• [Task]: Print a faithful copy of the data below, word for word, with the pictures left out.

Stored data entries
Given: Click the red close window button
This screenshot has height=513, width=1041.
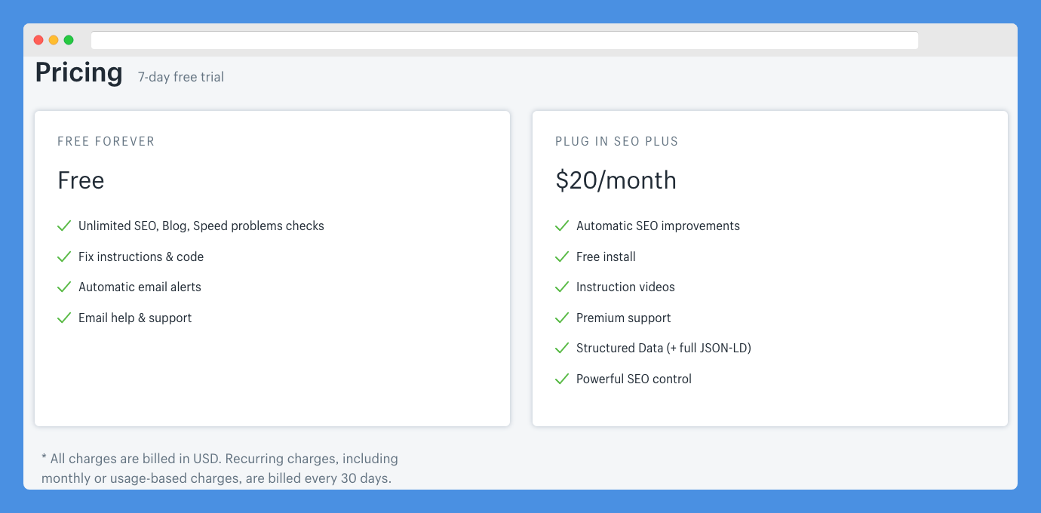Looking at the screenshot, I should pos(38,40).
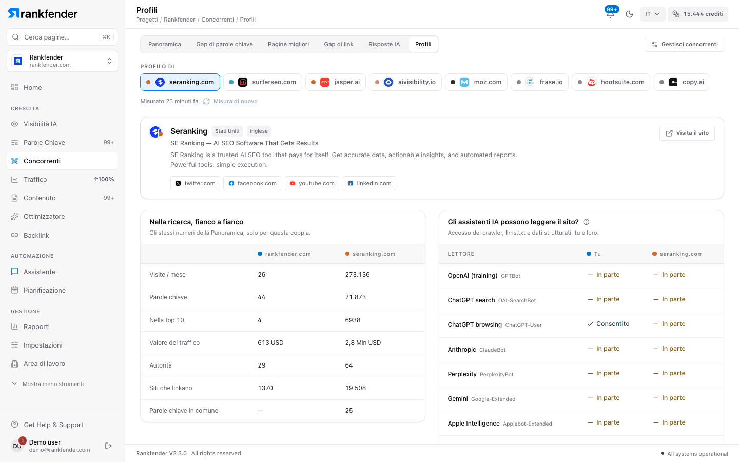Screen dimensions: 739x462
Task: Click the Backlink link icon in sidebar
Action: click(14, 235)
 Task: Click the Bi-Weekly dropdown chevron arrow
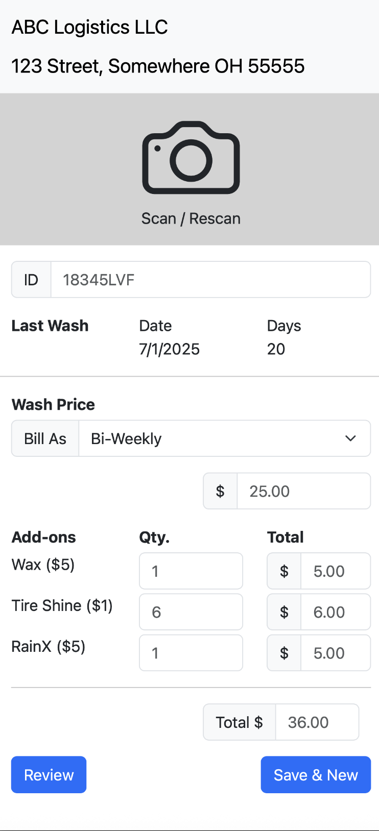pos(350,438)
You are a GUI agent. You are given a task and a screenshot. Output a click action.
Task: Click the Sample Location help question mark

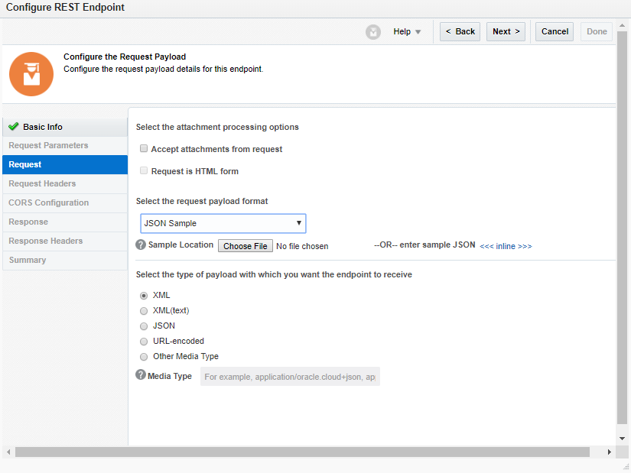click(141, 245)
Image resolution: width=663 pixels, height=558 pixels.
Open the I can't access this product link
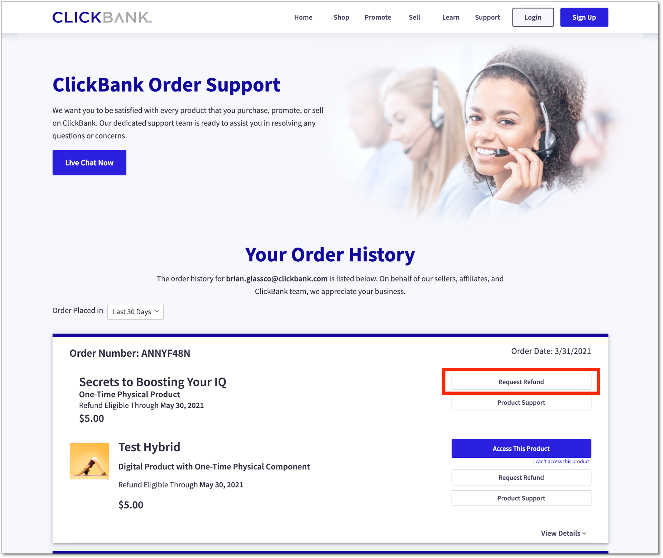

• [Expected answer]:
Given: Click the red close window button
This screenshot has height=513, width=1041.
Looking at the screenshot, I should pos(38,40).
Screen dimensions: 739x462
Task: Click the Backlink link icon in sidebar
Action: click(14, 235)
 Task: Click the Bi-Weekly dropdown chevron arrow
pos(350,438)
You are a GUI agent. You are given a task and a screenshot. Output a click action.
Task: Click the Sample Location help question mark

click(141, 245)
Image resolution: width=663 pixels, height=558 pixels.
Open the I can't access this product link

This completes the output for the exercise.